Data under study:
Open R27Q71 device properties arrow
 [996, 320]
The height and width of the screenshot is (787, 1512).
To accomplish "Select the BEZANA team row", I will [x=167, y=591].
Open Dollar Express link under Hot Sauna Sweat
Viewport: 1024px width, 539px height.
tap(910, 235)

Problem statement: A word-for-word copy of all the material is the required answer.

Result for this task:
Open R27Q71 device properties arrow
 [996, 320]
The height and width of the screenshot is (787, 1512).
To accomplish "Select the BEZANA team row", I will [x=167, y=591].
Open Dollar Express link under Hot Sauna Sweat
Viewport: 1024px width, 539px height.
tap(910, 235)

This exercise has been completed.